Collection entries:
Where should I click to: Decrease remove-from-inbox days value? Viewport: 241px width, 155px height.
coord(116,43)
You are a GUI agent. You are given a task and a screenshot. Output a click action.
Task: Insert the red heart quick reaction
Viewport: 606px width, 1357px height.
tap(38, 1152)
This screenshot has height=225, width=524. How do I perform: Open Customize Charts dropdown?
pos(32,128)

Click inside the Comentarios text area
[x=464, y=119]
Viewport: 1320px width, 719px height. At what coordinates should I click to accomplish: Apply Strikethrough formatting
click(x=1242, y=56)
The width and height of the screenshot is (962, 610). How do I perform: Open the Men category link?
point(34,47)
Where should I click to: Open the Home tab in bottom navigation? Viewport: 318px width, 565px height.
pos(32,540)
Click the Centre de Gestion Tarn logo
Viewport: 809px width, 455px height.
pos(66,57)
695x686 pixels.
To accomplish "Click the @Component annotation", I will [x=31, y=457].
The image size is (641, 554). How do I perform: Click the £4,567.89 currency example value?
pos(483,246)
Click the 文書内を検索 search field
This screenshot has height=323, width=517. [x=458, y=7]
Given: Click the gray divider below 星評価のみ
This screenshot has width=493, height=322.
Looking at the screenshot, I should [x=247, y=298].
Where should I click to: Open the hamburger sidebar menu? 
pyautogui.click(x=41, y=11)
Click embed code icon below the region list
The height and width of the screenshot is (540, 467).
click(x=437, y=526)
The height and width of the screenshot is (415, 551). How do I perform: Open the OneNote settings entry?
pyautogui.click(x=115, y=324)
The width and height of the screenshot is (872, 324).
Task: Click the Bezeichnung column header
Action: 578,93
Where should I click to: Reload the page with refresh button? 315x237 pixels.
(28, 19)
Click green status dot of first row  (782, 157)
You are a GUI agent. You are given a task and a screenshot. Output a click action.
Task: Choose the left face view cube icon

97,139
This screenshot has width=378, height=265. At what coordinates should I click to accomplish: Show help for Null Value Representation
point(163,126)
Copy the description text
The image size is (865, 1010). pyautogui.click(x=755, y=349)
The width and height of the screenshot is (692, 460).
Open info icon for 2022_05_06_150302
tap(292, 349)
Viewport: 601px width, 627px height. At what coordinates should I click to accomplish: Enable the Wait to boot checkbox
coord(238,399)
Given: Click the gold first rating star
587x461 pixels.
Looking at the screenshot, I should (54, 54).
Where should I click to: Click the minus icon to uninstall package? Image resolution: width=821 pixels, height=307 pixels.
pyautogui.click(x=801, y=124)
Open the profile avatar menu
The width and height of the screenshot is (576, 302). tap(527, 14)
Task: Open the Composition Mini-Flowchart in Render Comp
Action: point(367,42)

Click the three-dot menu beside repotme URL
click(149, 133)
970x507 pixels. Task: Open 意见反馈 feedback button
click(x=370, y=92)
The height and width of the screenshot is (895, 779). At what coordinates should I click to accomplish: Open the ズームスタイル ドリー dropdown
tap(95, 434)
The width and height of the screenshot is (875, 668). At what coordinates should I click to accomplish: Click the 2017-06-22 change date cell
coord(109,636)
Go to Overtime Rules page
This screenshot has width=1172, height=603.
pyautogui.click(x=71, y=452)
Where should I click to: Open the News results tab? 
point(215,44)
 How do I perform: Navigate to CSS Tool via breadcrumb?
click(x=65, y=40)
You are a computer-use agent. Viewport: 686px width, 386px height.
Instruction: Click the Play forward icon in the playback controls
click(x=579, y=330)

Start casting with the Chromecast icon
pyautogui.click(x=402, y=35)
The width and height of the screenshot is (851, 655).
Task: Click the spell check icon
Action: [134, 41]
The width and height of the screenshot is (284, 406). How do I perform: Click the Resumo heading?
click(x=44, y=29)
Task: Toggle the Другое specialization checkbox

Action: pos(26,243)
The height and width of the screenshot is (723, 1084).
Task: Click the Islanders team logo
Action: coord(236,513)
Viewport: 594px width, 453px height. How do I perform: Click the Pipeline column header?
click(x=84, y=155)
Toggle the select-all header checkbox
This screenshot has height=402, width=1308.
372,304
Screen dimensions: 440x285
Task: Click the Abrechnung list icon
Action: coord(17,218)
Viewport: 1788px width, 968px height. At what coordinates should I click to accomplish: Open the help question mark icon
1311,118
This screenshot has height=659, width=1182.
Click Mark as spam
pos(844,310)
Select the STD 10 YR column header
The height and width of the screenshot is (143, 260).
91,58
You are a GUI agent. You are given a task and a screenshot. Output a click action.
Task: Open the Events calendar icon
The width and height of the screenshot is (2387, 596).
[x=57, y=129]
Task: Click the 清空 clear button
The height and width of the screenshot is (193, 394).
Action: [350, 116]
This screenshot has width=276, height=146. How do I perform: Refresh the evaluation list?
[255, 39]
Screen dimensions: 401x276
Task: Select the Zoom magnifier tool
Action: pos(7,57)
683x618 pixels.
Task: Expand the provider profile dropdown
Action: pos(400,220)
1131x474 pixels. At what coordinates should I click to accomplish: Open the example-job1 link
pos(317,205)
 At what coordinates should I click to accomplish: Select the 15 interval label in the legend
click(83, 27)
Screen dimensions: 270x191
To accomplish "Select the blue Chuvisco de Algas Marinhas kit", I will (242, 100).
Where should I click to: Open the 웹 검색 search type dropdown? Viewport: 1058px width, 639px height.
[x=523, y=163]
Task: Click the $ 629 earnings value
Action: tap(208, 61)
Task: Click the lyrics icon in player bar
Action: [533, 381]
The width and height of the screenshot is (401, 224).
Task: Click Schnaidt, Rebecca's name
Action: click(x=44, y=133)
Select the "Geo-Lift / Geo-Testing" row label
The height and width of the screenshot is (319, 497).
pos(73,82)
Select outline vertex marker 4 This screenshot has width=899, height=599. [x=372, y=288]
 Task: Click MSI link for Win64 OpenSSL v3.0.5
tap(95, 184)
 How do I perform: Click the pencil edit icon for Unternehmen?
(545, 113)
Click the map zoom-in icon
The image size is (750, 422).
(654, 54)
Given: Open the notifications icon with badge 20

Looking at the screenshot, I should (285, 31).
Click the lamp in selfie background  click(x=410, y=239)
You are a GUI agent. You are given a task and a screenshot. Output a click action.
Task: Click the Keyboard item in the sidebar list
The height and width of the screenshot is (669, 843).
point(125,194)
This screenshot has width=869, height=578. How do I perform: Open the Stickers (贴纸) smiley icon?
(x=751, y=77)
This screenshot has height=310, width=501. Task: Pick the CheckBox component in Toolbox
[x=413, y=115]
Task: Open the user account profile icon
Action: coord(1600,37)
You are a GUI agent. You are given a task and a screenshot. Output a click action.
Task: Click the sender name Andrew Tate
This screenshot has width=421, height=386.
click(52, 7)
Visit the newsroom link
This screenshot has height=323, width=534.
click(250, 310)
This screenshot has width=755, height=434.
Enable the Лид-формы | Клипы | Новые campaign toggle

• _Goal of the exercise_
In the records above, find each line that mentions the word "first", and copy it.

• _Written response_
Click green status dot of first row  (782, 157)
Given: Click the gold first rating star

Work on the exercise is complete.